Daha evvel Şanışer’in albümünde bir tirad okuduğunu ve müzikal fikrinin kendisinden çıktığını anlatan Erdal Beşikçioğlu, “Yeni dönemde şahane bir müzikal ile karşı karşıya kalabiliriz. Dünya üzerinde denenmiş bir şey fakat Türkiye’de daha evvelden buna yürek edilmiş değil. Buna yürek etmek bile büyük şey bence. Tatbikat Sahnesi yeni dönemde bu türlü değişik bir dünya ile seyirciyi buluşturmak istedi” dedi.
“SEYİRCİYLE BULUŞTURMAK GEREKTİĞİ İNANCI DOĞDU”
Rap müziğe kendisinin de kayıtsız kalamadığını lisana getiren 52 yaşındaki sanatçı, “Şu anda protest hali en fazla üzerinde gördüğümüz müzik tipi, hem ülkenin sosyo ekonomik durumuyla, hem siyasi altyapısıyla direk ilgilenmiş ve bunun içerisinde de önermeler sunmuş ve tatlı tenkitler yapmış müzik tipi. Bizim de buna kayıtsız kalmamız bu koşullarda mümkün değil.
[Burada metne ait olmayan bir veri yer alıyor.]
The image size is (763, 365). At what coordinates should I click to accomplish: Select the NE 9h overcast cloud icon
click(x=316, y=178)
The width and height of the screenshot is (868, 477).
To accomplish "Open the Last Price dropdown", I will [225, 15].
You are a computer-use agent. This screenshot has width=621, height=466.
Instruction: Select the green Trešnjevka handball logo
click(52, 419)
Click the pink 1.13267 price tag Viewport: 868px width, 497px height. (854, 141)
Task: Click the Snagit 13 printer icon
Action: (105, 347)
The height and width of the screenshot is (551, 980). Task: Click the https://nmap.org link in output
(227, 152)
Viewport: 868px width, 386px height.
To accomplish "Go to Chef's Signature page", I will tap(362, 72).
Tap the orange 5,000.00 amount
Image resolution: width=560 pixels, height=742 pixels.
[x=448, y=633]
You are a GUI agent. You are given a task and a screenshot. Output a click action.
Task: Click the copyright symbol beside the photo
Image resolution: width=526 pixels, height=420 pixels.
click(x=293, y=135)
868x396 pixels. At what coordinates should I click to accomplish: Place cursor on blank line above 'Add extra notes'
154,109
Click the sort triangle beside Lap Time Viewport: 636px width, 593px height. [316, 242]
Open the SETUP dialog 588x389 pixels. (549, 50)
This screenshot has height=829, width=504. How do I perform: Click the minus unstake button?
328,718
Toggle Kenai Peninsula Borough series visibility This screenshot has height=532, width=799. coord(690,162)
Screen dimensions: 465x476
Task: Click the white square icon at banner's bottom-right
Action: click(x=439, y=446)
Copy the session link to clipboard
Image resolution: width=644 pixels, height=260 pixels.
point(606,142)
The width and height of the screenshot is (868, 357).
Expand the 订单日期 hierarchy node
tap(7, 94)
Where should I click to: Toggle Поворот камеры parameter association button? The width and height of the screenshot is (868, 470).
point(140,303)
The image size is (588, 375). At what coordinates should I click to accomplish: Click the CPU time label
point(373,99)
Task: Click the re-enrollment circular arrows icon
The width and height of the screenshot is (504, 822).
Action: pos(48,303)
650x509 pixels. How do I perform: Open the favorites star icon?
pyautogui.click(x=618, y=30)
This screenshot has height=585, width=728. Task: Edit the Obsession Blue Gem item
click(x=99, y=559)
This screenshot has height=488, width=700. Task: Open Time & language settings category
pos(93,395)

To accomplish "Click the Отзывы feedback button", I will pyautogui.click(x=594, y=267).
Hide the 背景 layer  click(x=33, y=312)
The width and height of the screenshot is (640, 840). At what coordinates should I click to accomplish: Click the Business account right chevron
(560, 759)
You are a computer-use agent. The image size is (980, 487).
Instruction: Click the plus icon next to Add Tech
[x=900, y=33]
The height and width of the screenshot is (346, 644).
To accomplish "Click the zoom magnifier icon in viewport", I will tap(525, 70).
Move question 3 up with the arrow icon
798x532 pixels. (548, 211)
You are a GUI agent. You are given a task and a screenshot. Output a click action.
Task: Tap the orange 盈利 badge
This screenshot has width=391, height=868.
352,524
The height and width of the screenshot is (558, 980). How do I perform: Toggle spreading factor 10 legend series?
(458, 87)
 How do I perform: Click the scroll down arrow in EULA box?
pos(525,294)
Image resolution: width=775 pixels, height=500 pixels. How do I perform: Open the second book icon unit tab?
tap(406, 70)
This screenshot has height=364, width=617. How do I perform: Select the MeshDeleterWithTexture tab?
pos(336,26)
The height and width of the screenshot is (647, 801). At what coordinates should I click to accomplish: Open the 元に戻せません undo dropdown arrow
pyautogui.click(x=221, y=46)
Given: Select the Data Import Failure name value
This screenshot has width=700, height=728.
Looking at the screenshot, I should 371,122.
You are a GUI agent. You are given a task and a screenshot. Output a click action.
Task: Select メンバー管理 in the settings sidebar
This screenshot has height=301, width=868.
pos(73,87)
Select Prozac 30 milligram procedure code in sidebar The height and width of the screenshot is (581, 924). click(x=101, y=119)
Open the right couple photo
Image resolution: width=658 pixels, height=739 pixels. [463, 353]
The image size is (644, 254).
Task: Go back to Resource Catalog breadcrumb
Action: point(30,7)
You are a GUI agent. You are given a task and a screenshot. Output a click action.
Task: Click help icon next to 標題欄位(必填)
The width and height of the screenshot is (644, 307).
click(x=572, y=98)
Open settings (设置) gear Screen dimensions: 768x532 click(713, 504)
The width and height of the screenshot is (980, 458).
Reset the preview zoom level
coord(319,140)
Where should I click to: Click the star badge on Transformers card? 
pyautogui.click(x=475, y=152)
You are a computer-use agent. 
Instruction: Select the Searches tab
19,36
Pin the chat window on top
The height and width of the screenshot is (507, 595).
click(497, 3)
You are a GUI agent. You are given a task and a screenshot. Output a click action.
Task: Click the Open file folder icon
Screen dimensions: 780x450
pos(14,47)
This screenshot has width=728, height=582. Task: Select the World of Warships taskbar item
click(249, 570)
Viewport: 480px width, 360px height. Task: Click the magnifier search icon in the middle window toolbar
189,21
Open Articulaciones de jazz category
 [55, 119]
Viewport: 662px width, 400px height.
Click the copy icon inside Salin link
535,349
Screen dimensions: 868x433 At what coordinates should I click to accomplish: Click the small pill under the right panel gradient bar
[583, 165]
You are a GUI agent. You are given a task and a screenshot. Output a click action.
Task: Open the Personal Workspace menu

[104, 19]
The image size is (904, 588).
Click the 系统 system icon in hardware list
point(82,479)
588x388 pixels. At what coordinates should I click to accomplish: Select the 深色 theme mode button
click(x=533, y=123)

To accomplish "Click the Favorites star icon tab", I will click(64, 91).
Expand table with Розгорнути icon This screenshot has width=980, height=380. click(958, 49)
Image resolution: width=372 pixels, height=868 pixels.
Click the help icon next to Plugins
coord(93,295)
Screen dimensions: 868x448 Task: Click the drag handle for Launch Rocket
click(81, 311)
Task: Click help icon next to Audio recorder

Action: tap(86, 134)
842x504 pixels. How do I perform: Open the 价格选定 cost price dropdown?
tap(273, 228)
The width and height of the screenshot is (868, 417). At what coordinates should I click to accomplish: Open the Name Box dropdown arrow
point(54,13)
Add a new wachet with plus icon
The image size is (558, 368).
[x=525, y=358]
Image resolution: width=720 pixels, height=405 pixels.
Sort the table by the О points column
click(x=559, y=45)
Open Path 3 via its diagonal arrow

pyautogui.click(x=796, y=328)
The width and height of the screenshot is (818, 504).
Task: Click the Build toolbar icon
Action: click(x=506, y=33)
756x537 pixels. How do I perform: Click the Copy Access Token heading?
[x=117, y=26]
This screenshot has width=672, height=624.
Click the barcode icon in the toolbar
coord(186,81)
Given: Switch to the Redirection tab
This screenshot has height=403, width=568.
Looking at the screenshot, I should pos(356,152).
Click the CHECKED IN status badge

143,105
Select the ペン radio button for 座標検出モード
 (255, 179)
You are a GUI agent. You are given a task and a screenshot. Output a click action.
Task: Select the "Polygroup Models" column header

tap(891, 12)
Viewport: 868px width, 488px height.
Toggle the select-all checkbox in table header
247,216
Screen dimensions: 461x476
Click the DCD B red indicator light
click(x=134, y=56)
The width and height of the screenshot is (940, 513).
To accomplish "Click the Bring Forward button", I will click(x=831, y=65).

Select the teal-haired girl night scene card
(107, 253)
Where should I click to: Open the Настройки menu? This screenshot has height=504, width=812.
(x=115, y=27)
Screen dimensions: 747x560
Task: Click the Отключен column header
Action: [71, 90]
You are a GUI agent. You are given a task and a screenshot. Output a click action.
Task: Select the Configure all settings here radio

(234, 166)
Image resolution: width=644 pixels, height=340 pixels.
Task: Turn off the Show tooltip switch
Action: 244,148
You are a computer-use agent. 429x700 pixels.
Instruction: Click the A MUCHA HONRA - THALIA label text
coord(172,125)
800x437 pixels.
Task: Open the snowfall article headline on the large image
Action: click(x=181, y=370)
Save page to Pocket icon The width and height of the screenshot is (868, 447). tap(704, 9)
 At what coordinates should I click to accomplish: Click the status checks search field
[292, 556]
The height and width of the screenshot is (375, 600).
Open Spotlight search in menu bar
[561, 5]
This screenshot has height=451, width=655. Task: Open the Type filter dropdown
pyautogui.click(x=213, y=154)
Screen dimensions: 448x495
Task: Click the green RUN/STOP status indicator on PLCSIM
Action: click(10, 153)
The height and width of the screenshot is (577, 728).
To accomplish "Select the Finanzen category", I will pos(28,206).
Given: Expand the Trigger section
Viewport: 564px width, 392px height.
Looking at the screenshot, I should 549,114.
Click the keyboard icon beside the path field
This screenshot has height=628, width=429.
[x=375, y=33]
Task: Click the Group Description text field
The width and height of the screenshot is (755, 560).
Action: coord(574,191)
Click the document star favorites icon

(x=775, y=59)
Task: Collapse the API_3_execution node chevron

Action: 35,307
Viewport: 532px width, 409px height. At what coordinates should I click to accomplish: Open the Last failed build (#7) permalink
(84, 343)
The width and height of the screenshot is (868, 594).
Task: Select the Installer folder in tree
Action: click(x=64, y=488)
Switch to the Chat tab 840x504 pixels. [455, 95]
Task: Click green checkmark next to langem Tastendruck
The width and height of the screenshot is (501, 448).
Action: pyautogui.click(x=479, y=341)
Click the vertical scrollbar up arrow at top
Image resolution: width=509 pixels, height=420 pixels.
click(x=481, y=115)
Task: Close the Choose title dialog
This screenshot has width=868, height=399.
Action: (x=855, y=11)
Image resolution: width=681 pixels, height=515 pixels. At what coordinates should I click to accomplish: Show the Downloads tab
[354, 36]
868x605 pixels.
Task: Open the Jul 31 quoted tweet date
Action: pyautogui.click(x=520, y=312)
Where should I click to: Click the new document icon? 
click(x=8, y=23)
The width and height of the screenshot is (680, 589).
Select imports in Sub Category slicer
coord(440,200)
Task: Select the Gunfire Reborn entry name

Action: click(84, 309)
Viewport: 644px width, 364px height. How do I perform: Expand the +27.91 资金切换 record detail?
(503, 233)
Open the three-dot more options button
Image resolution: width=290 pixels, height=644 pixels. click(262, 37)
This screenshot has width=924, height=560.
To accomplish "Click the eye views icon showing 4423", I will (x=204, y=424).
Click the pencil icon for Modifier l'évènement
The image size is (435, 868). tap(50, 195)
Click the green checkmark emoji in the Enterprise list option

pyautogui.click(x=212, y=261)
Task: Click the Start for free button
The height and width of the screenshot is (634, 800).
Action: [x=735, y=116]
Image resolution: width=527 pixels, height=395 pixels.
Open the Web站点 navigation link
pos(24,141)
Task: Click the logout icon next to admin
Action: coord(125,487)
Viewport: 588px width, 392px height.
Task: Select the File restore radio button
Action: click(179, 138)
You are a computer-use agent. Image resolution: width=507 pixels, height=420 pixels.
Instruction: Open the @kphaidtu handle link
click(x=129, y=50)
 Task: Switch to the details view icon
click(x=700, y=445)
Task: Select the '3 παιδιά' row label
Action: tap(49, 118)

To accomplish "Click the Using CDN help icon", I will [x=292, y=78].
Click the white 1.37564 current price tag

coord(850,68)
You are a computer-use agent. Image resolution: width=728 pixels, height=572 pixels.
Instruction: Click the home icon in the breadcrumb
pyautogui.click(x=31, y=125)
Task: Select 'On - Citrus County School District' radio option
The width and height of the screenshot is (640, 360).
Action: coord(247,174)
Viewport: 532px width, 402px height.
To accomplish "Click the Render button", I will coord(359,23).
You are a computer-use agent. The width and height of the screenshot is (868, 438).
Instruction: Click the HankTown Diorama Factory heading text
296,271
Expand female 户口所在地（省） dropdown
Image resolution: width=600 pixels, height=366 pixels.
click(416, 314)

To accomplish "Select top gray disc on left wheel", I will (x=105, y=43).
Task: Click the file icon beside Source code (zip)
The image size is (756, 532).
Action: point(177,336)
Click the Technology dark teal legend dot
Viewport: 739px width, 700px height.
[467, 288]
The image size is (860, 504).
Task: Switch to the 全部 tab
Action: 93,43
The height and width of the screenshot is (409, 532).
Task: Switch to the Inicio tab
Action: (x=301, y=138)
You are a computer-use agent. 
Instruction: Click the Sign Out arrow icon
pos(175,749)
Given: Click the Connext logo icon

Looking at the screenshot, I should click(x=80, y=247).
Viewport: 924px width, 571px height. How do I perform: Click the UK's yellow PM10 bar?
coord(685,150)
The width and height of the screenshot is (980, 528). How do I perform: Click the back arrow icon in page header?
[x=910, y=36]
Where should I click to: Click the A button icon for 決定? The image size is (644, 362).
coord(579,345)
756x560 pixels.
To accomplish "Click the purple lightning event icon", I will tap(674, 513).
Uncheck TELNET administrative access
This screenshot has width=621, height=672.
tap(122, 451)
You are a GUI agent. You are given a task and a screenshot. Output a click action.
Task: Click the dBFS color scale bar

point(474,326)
Bu bağlamda bunu estetik bir manada seyirciyle buluşturmak gerektiği inancı doğdu” halinde konuştu.
“HİKAYEDEN ETKİLENMEK SANATÇI İÇİN YETERLİ”
‘Behzat Ç.’ dizisinin çekimlerinin yakında başlayacağının hatırlatılması üzerine proje hakkında ayrıntı vermekten kaçınan oyuncu, “Sizi ikna etmek güç mudur?” sorusuna şu cevabı verdi:
Bizi ikna etmek hiç o denli sanıldığı üzere güç bir şey değil. Yazılı bir metin içerisinde gördüğünüz kıssa sizi etkiliyorsa bütün sanatkarlar için bu kafidir. O yüzden ikna etmek sıkıntı olmaz, yeterli bir eser varsa ortada, sizi etkilemek o kadar sıkıntı bir iş değildir.
“YİNE DAVEMI GELECEK DİYE DÜŞÜNÜYORUM”
Ünlü oyuncu, basın mensuplarının son devirde rol aldığı dizilerden yola çıkıp “Behzat Ç. karakteri üzerinize mi yapıştı sanki?” sorusu üzerine, dizi dalını değerlendirip şöyle bir tespitte bulundu:
Bilmiyorum ki? Metin Behzat Ç. kadar güçlü yazılsa, yeterli bir senaryo olsa demek ki, o kadar güçlü bir senaryo o kadar güçlü bir karakter yaratılabilse tekrar devamı gelecek diye düşünüyorum. Yeni jenerasyon dizilerin içerisinde, daima karakterlerin öyküsünün peşine takılmak yerine, olay örgülerinin peşine takılmayı tercih ettiğimiz için sistem kendi içinde tuhaf bir çöküntü yaşıyor.
“BUNUN NE DEĞERİ VAR?”
Beşikçioğlu, toplumsal medyada ismine açılan hesaplardaki mesajları kendisinin yazıp yazmadığı sorusuna, “Bunun ne kıymeti var? Kelam konusu ana fikir üzerine bir keder varsa şayet, o hepimizin derdidir. Bunu A şahsı söylemiş, B bireyi benim adıma söylemiş ya da söylememiş. O ülke ismine söylemiş. Bunun bir değeri yok. Benim söylediğim laflar da vardır, söylemediğim laflar da vardır. Benim söylemediğim laflara katıldığım da vardır, katılmadığım da vardır. Düzgün bir toplumsal medya izleyicisi bunu takip eder ve bilir aslında. Değerli olan bu tenkidin neden lisana getirildiği. ‘Ben olunca dikkate alınıyor, vatandaş söyleyince dikkate alınmıyor mu?’ diyeceğiz” karşılığını verdi.